→ What needs to be done
Rewrite the lecture transcript starting with "So now the question" and going on through "at the context.", putting "surrogate document" in place of "pseudo document".

→ Page extract

......

[SOUND]
This
lecture is about
the Paradigmatics Relation Discovery.
In this lecture we are going to talk about
how to discover a particular kind of word
association called
a paradigmatical relation.
By definition,
two words are paradigmatically
related if they share a similar context.
Namely, they occur in
similar positions in text.
So naturally our idea of discovering such
a relation is to look at the context
of each word and then try to compute
the similarity of those contexts.
So here is an example of
context of a word, cat.
Here I have taken the word
cat out of the context and
you can see we are seeing some remaining
words in the sentences that contain cat.
Now, we can do the same thing for
another word like dog.
So in general we would like to capture
such a context and then try to assess
the similarity of the context of cat and
the context of a word like dog.
So now the question is how can we
formally represent the context and
then define the similarity function.
So first, we note that the context
actually contains a lot of words.
So, they can be regarded as
a pseudo document, a imagine
document, but there are also different
ways of looking at the context.
For example, we can look at the word
that occurs before the word cat.
We can call this context Left1 context.
All right, so in this case you
will see words like my, his, or
big, a, the, et cetera.
These are the words that can
occur to left of the word cat.
So we say my cat, his cat,
big cat, a cat, et cetera.
Similarly, we can also collect the words
that occur right after the word cat.
We can call this context Right1, and
here we see words like eats,
ate, is, has, et cetera.

......

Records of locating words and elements
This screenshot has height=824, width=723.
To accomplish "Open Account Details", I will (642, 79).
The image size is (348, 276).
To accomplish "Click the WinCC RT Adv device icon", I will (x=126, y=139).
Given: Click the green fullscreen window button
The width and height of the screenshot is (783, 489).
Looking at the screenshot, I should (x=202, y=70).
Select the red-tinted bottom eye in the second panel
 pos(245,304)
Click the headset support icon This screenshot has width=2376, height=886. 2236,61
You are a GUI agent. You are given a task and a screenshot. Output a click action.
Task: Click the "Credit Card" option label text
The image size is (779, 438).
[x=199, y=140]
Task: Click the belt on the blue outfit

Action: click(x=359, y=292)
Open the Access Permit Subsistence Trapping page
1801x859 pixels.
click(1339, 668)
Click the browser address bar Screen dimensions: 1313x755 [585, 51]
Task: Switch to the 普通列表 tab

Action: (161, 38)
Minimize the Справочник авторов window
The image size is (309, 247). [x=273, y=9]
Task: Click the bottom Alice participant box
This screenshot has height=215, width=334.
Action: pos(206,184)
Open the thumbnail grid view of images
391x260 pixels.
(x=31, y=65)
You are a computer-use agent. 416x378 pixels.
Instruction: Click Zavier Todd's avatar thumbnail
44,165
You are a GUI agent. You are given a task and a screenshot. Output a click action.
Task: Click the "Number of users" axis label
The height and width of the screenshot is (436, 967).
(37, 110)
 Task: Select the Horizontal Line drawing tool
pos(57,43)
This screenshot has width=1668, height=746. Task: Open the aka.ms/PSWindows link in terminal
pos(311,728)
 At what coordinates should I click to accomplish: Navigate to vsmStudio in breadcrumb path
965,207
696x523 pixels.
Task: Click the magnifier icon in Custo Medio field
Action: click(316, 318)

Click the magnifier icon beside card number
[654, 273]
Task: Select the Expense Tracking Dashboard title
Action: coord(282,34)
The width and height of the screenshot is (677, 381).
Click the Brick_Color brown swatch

......

→ Task solution
So now the question is how can we
formally represent the context and
then define the similarity function.
So first, we note that the context
actually contains a lot of words.
So, they can be regarded as
a surrogate document, a imagine
document, but there are also different
ways of looking at the context.